Brouwer is a Leap day baby. And like a lot of people born Feb. 29, he relishes the uniqueness of his birthday. He even thinks there’s an advantage to marking your real birthday just once every four years.
“We don’t have that psychological drama of being a year older every year,” said Brouwer, who lives in Vancouver, British Columbia, and is the co-founder of the Honor Society of Leap Year Day Babies.
In off years, Brouwer says, most Leap day babies — perhaps 80 percent — celebrate their birthdays in February “because they’re born in February. We call them strict Februarians.”

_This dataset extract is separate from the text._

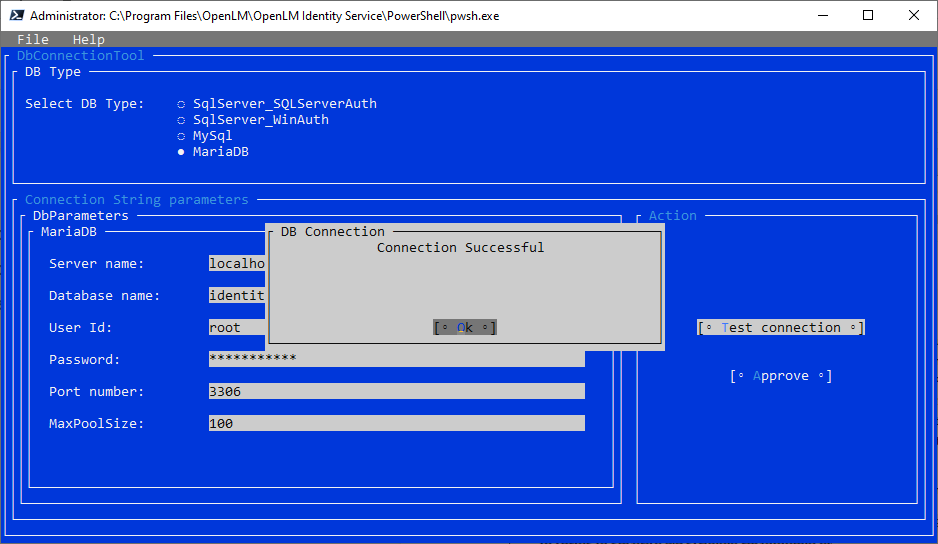Minimize the PowerShell window
This screenshot has width=938, height=544.
pos(822,16)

But Jennifer Whisnant of Greensboro, N.C., whose daughter Ava was born in 2008, says they “celebrate on the closest Saturday for a party, or on March 1st, which is technically when she would have been born had it not been Leap year.”
Birth certificates and most government agencies like Social Security use Feb. 29 for those born on Leap Day, but leaplings occasionally encounter bureaucratic difficulties using their true birth dates. Some computerized dropdown menus don’t include Feb. 29.